What is being asked.
Count the lines in the listing below that contain the string "width". Reply with the number alone.
-- start of Record set --
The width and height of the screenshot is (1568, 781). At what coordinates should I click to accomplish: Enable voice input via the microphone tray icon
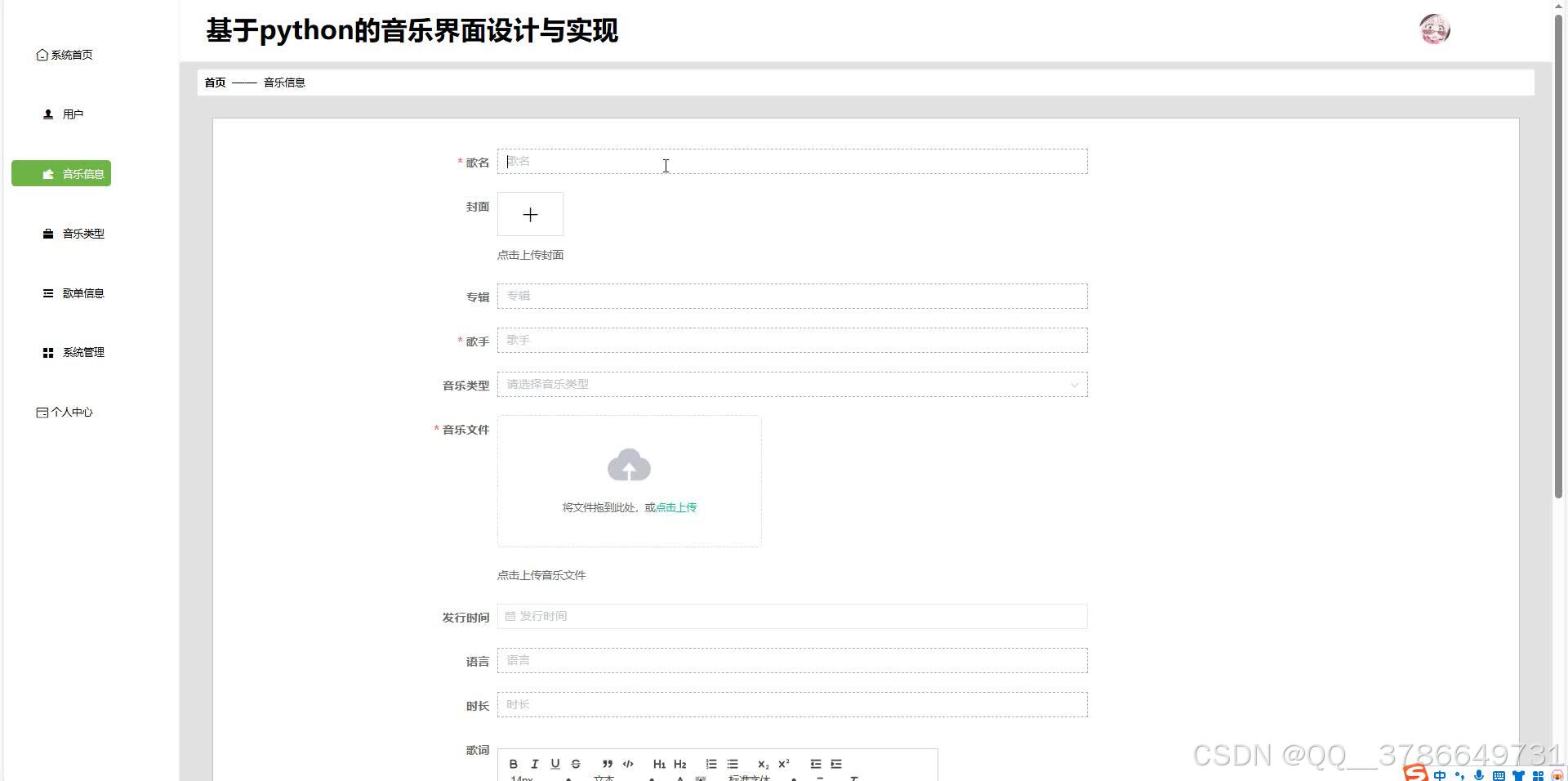[x=1478, y=774]
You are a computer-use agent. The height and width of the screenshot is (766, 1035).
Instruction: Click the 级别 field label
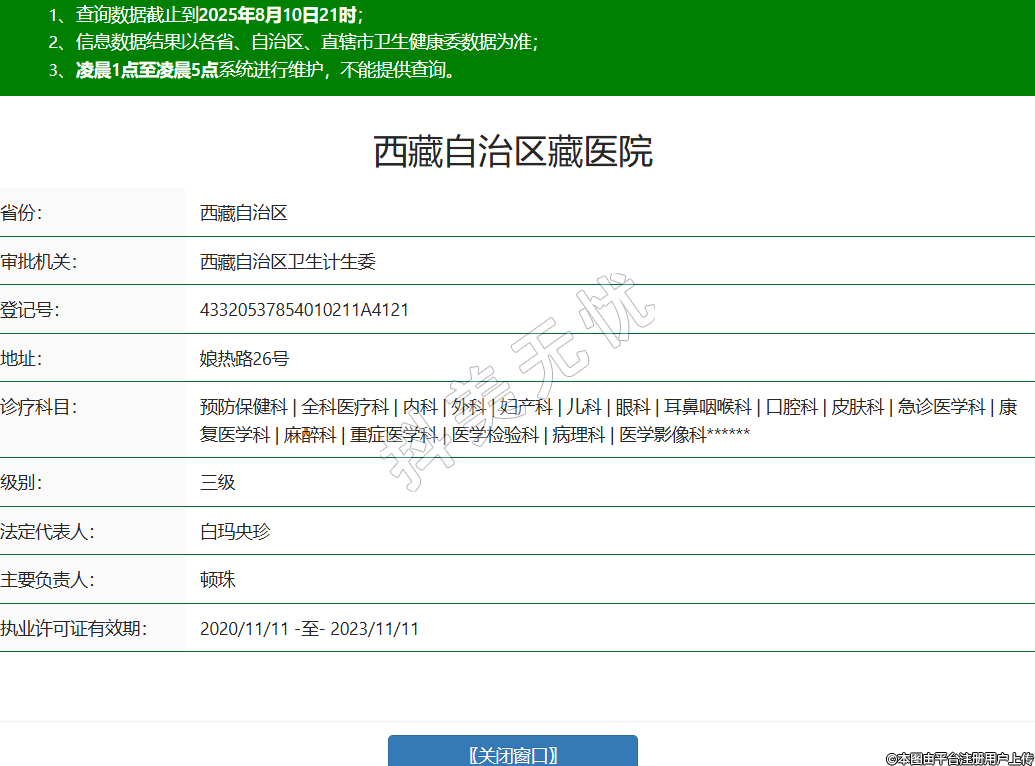pos(22,482)
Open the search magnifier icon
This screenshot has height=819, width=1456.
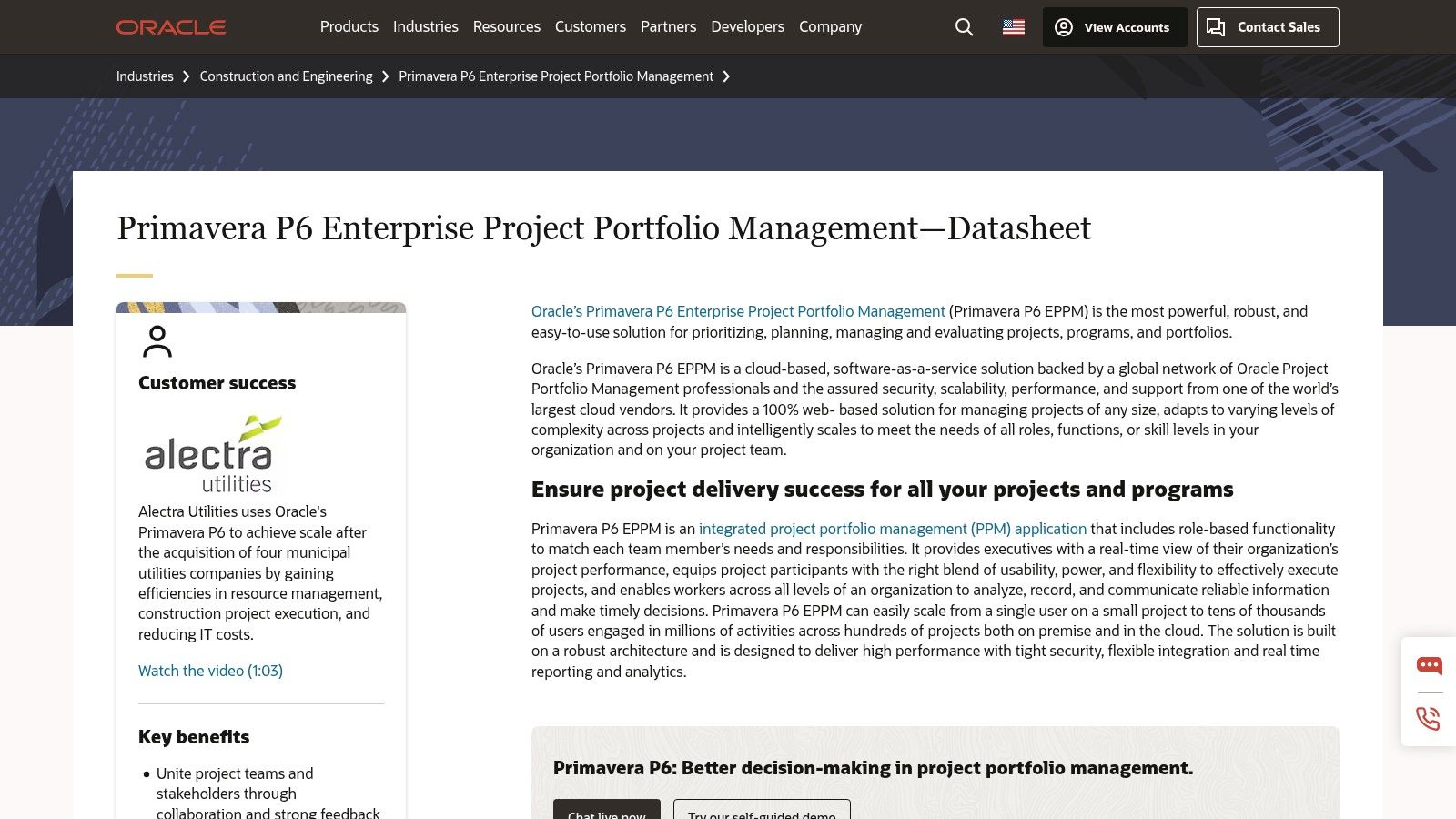[x=963, y=27]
-- end of Record set --
Result of the task.
3